Mélancolie et passage: Monsieur Lazhar.
Aujourd'hui je suis allé au Métropole. J'avais l'intention de voir Reality, de Matteo Garrone, mais quelqu'un m'a conseillé Monsieur Lazhar, de Philippe Falardeau. J'y suis allé, j'y ai vu des bandes-annonces intéressantes (La Pirogue, de Moussa Touré, et César doit mourir, des frères Taviani notamment) et j'ai apprécié le film.
L'histoire du film:
Au Québec, dans une école, une professeure se suicide. Un homme se présente peu de temps après la tragédie pour reprendre le poste vacant. Il s'agit de Bachir Lazhar, un immigré algérien. Celui-ci est en fait un réfugié politique en attente de régularisation. Il a fui l'Algérie car sa femme a été la cible de menaces qui ont rejailli sur toute la famille, suite à la publication d'un livre à charge contre la situation en Algérie. Une nuit, l'immeuble où Lazhar habitait fut incendié et sa famille périt dans l'incendie suspect. Lazhar est donc embauché de suite, tout le monde, dans cette école touchée par la douleur, ignorant le passé de ce remplaçant...
Ce que j'en ai pensé:
J'ai intitulé cette critique Mélancolie et passage, car c'est un des thème abordé par ce film. Au sortir de la projection, c'était ce sentiment diffus de film mélancolique qui m'imprégnait. Le deuxième qui m'a frappé c'est celui de la vie comme passage: la vie est un passage, il est beaucoup question de la mort et du deuil dans ce film, et Bachir n'est là que de passage dans cette école, vous vous en doutez bien, tout finissant par être découvert... Mais rassurez-vous ce n'est pas un film déprimant. C'est même plutôt un bon film, très bien interprété (Fellag en Bachir Lazhar, professeur un peu coincé et déraciné, est très convaincant, ainsi que les enfants, criants de justesse), qui part dans tous les sens, car il essaie d'évoquer beaucoup de thèmes différents.

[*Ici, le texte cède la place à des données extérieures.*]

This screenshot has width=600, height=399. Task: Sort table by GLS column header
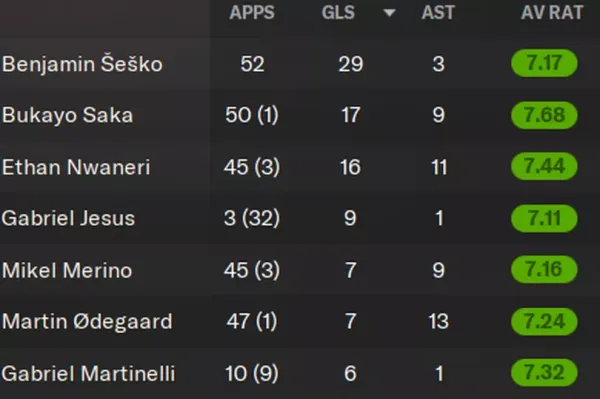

Il traite du déracinement culturel, du fossé culturel qu'il y a entre lui et les canadiens d'origine, de l'intégration, au début du film. Il est également question du suicide et de l'impossibilité de l'expliquer, et de la culpabilité et de la douleur qui peut toucher surtout les enfants. C'est aussi un film qui parle de l'école, comme lieu de vie, de joies, selon Lazhar, un professeur passionné et conscienscieux, aux méthodes bien différentes de ses collègues québécois. Lazhar va essayer d'apporter sa touche personnelle à l'école, et le film raconte cela, ce passage, cette empreinte qu'il va laisser à ses élèves.
Monsieur Lazhar est un bon film, mais ce n'est pas un très grand film, de ceux que l'on n'oublie pas. Il n'y a pas de fulgurences de mise en scène, même si celle-ci est soignée et intéressante. Elle est juste académique, très "classique", même s'il y a des moments qui auraient pu être différents, comme ces regards caméras (qui ne durent pas) lors de la nouvelle photo de classe. De plus, l'histoire ne comporte pas de scène marquante, bien qu'il y ait par exemple le suicide. Enfin, la musique ne m'a pas marquée, elle était également peu utilisée ou utilisée de manière attendue.
P.S.: Allez-y quand même, on y apprend quelques mots québécois ("Tu veux un lift" ou encore "mon mp3 est sur chaffaud" ou un truc du genre). De plus il a été sélectionné aux Oscars dans la catégorie meilleur film étranger.